男性上司の無理解に悩む女たちが相談に来た。夫に殴られた女性が駆け込んできた。レズビアンたちの集いの場になった。議会に挑戦する女性候補者の選挙対策本部にもなった。

ジュディ・シカゴ(フェミニスト・アートの旗手)の有名な作品「ディナーパーティ」を記録した監督ジュディ・アービングや、反戦運動家レベッカ・ジョンソンもやってきた。

店主は和田明子さん。自宅を改装して喫茶店を開いたのは70年代初めで、いったん閉店した後に「女性の喫茶」として再開*した。

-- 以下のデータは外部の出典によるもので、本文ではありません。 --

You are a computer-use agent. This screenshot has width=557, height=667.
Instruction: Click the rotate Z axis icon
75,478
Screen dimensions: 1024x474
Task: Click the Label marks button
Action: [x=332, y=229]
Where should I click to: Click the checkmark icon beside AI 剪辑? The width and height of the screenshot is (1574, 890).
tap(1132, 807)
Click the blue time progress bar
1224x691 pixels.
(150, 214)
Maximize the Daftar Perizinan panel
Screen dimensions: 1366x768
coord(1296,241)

以来4半世紀、コーヒー1杯で、女性の人権、食品安全、反原発などが語りあえるオアシスとなった。

梅田から阪急宝塚線豊中駅で降りて5分ほど歩いた小路の角。ドアを開けると、ジョージア・オキーフ、韓国の女性会議、イプセンの女たちなどのポスターが迎えてくれた。

なかでも、トイレの横に貼られていた黄色のポスター(今日の1枚)が私は好きだった。アメリカの文化人類学者マーガレット・ミードの言葉が躍っていた。

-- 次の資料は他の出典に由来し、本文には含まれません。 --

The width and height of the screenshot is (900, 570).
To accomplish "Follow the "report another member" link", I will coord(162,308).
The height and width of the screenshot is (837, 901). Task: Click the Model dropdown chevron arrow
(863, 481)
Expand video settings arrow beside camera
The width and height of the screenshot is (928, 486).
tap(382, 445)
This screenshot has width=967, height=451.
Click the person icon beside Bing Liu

世界を変えられるのは、思いやりとやる気に満ちた 小さな市民組織である。
実際、それ以外のことなど一度もなかった。(三井訳)

常連客の京都精華大学教員三木草子さんが、80年代初め、サンフランシスコの女の本屋「お婆ちゃんの知恵」で見つけた。

女性運動、環境運動、平和運動が花開いた当時のアメリカ西海岸で、マーガレット・ミードのこの言葉は、少数派たちを大いに鼓舞した。「フリークにぴったり」と買ってきた。

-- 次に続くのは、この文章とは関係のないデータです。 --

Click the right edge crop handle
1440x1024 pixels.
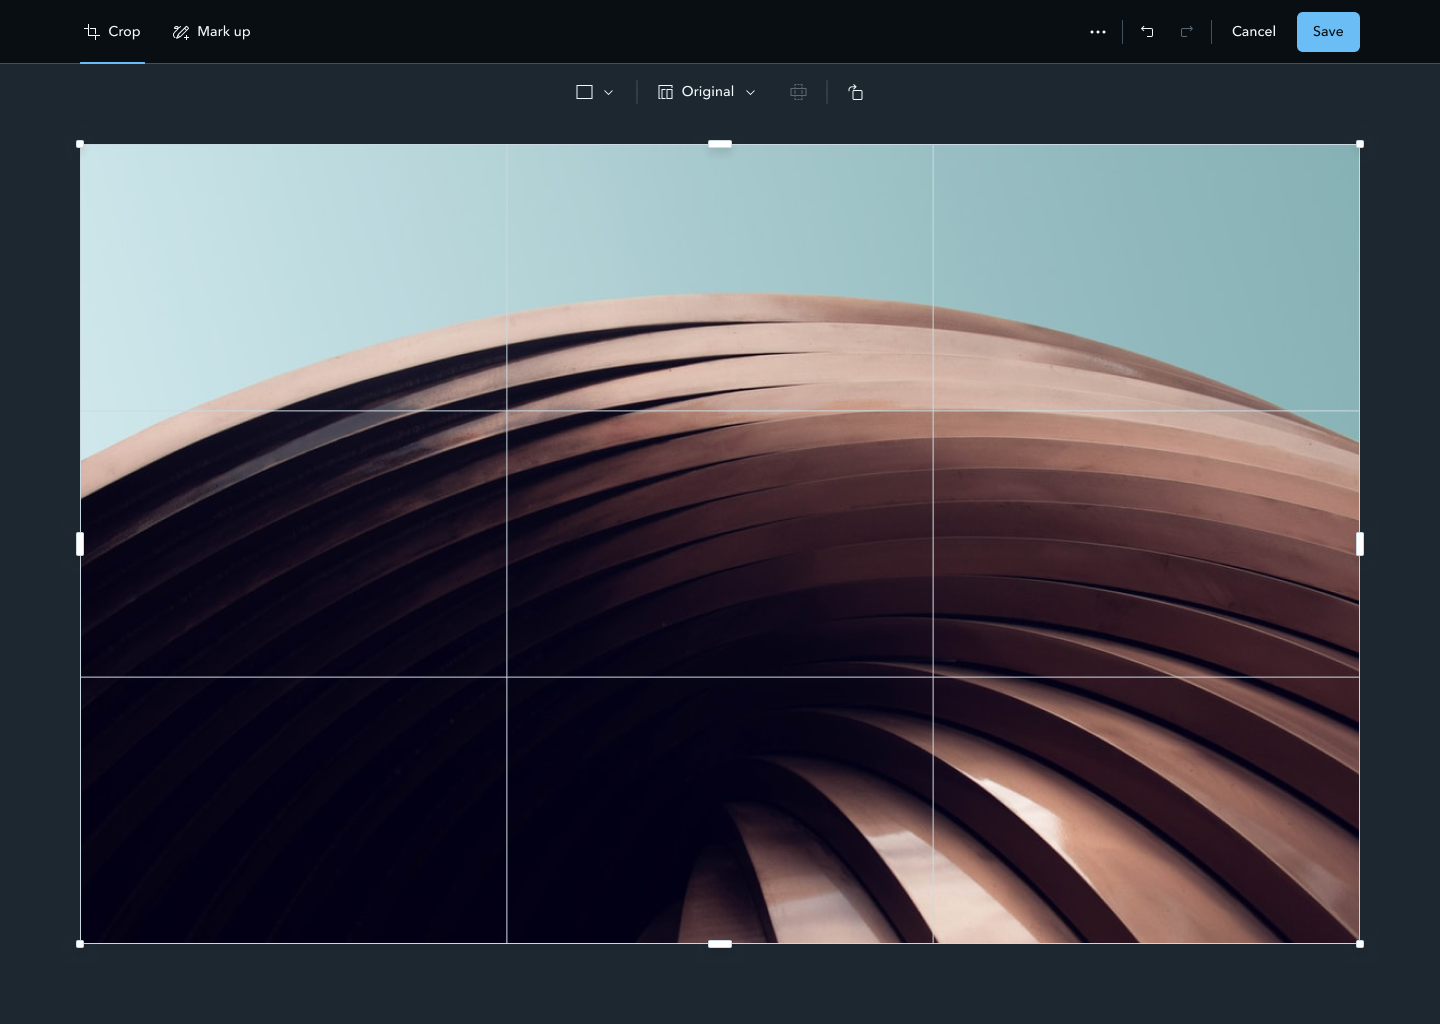click(1359, 543)
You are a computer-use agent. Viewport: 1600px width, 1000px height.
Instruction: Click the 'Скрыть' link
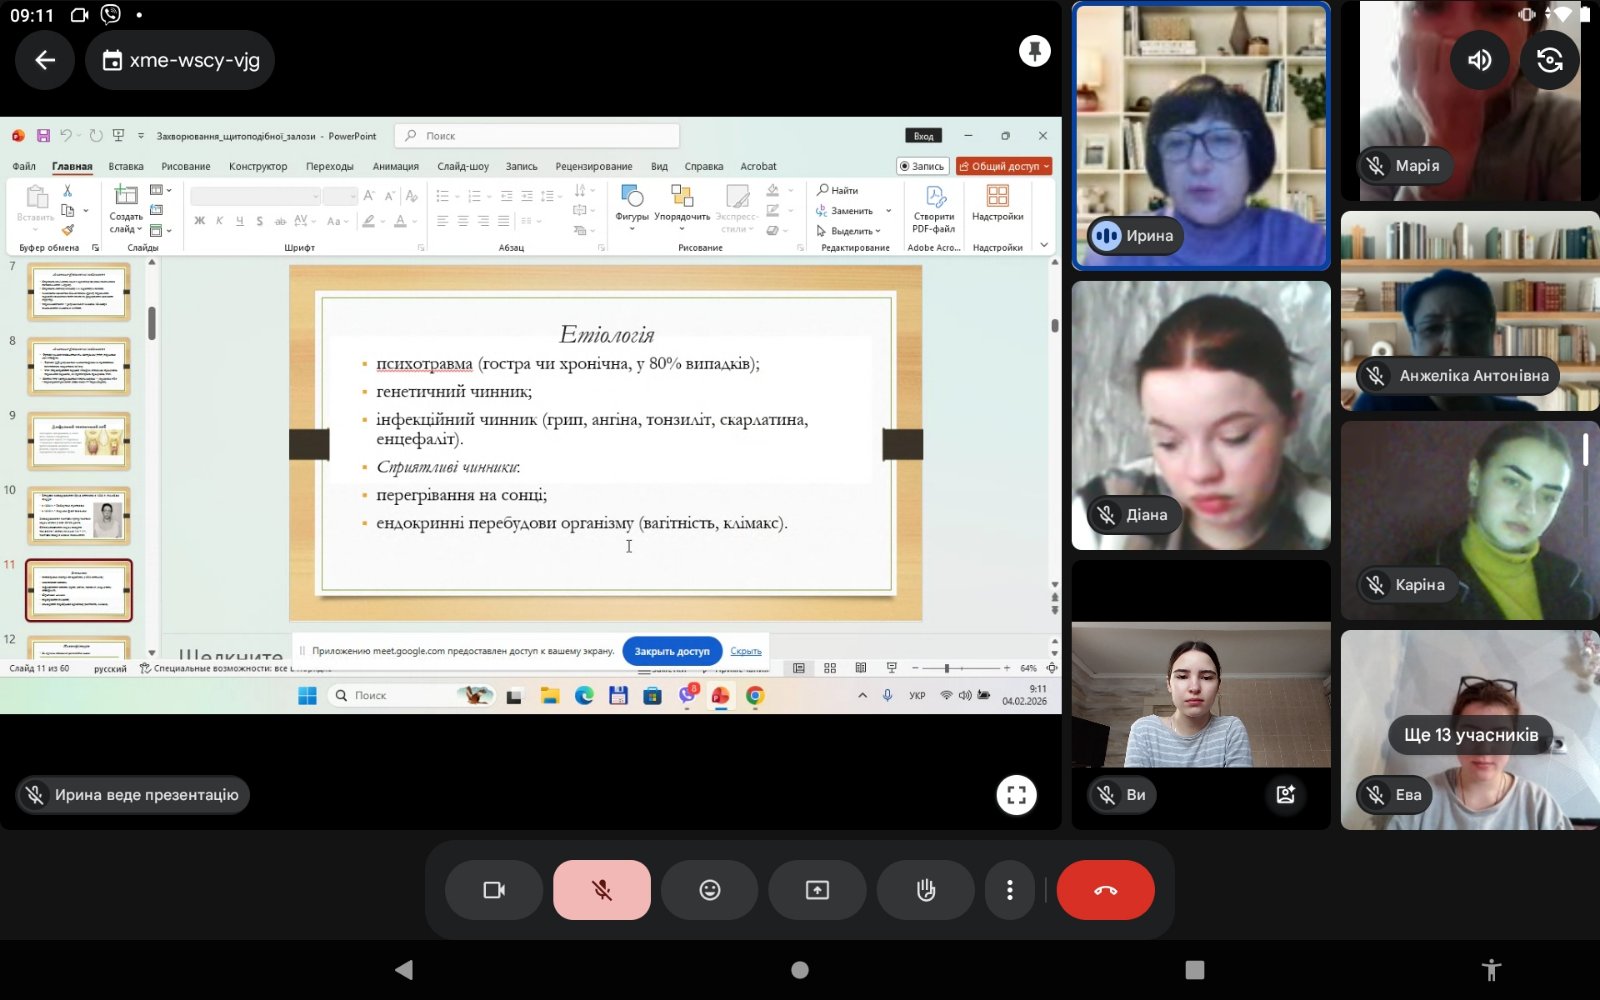(746, 651)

私は、20代の頃、マーガレット・ミードの『男性と女性』(田中寿美子訳)を読んで、男らしさ、女らしさが社会的につくられることを学んだ。そのなつかしいミードが、豊中市に勤務し始めた50代の私の前に現れた。

2003年末、豊中市男女共同参画センター館長だった私は、男女平等嫌いの市議たちの圧力で「雇い止め」という名の首切りにあった。

和田さんはただちに、三井館長の続投運動の先頭に立ってくれた。私は、豊中市などを相手どって首切りの不当性を大阪地裁に訴えた。そんな私を励ます会が開かれた場所、それが「フリーク」だった。

7年がかりの裁判は最高裁までいって、私の勝訴が確定した。その間、ミードの言う「思いやりとやる気に満ちた小さな市民組織」が、私を支え続けてくれた。